En estos días parece que hay fuerte movida en torno del castellano, con los premios Cervantes y Príncipe de Asturias, más la llegada a España de los mexicanos Juan Rulfo y Octavio Paz. Tenemos mucho que aprender de estos grandes escritores que escriben el español de América. Tenemos que aprender a escribir.No a escribir en el sentido literario (aunque a lo mejor también), sino en el sentido de lo que pudiéramos llamar un patriotismo del idioma. Ellos, fronterizos del inglés yanqui -¿tantos millones de hombres hablaremos inglés, padre Rubén?-, sometidos a la infiltración constante del inglés comercial, laboral y hasta musical, se han salvado refugiándose crespamente en un castellano cimarrón, fronterizo, exasperado, que es el que ellos mismos se han hecho con los arcaísmos de España y los neologismos de sus selvas naturales, mejor que el neologismo artificial de la selva de hormigón pretensado de Manhattan. Gracias a eso, y sabiéndose muy bien sabido el inglés -mejor que nosotros, claro-, García Márquez se ha hecho universal, como Onetti, Carpentier, Borges, Cortázar, etcétera -profundizando el castellano, su castellano de América, exasperándolo, barroquizándolo, como han dicho aquí una y otra vez los críticos españoles, los sobrinos que quedan del torpor socialrealista, sin palabras ni método para definir o explicar el nuevo mundo literario que, esta vez en viaje inverso, como cuando Rubén, Neruda o Vallejo-, se les venía encima del tintero redaccional. De modo que al fondo de la revolución estética del castellano de América había -hay-, como siempre ocurre, una revolución social, política, la rebeldía dialectal de un pueblo contra el colonialismo idiomático/ ideológico de otro. (También suele producirse el fenómeno inverso: una revolución da un lenguaje: la Comuna, en cierta medida, da a Rimbaud).
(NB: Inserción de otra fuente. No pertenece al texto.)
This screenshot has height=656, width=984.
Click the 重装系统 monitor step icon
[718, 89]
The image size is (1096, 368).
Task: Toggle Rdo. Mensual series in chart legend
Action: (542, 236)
Mientras esto, tan hermoso, pasa en América, aquí en España estamos sufriendo/disfrutando dos infiltraciones del inglés: la indeliberada, popular, discotequera, y la deliberada, querida, buscada, de los escritores que confiesan no haber leído nada, o muy poco, en castellano, porque sólo leen anglosajones del XVIII en su propio idioma. Son los que han caído en el sutil truco judío de Borges. Borges, con ternos y alardes de escritor británico, escribe un castellano depuradísimo, lleno de frases de ida y vuelta que nos remiten directamente a Gracián. Algunos de nuestros pequeñitos han caído en la trampa saducea del gran Borges y se han baldado para siempre como escritores. Ahora, más que bilingües, son incapaces en dos idiomas, como alguien dijo que Madariaga lo era en cinco. Ayer se me acercaba, en la plaza de Chueca, por entre los pasotas/acratillas que allí toman un sol ocioso y oloroso, cierto argentino joven, cruzado de flipota y buhonero:

-Vos, Umbral, habés dicho que Borges era un pelotudo, y a mí me dolió el almita.

Yo nunca digo boludo, porque no es palabra vivida por mí, como reivindicaría Jorge Guillén. Y yo lo que digo de Borges es lo que acabo de decir: que es un Gracián vestido de rentista de la City y hace su juego de espejos de sastre presentando como britanizante una de las más altas prosas españolas de todos los tiempos. Un esnobismo, en fin, que me es muy grato. García Márquez hasta se permite, en este periódico, escribir mal en un artículo, todo el rato, desde el título, el nombre del actor mexicano/yanqui Anthony Quenn, al que llama Quinn. También en este periódico hemos visto a Cela recibiendo a Juan Rulfo. Nuestra juventud más joven flipa hoy con Rulfo. ¿Y qué es Pedro Páramo sino un mexicanismo aldeano transfigurado genialmente en estructura verbal? Como tantas páginas de Cela, Delibes, Cunqueiro, Ferlosio y Aldecoa son prodigiosas estructuras verbales levemente apoyadas en un motivo localista. La lección rebelde de los grandes latinochés, que es política e idiomática, nunca acabamos de aprenderla.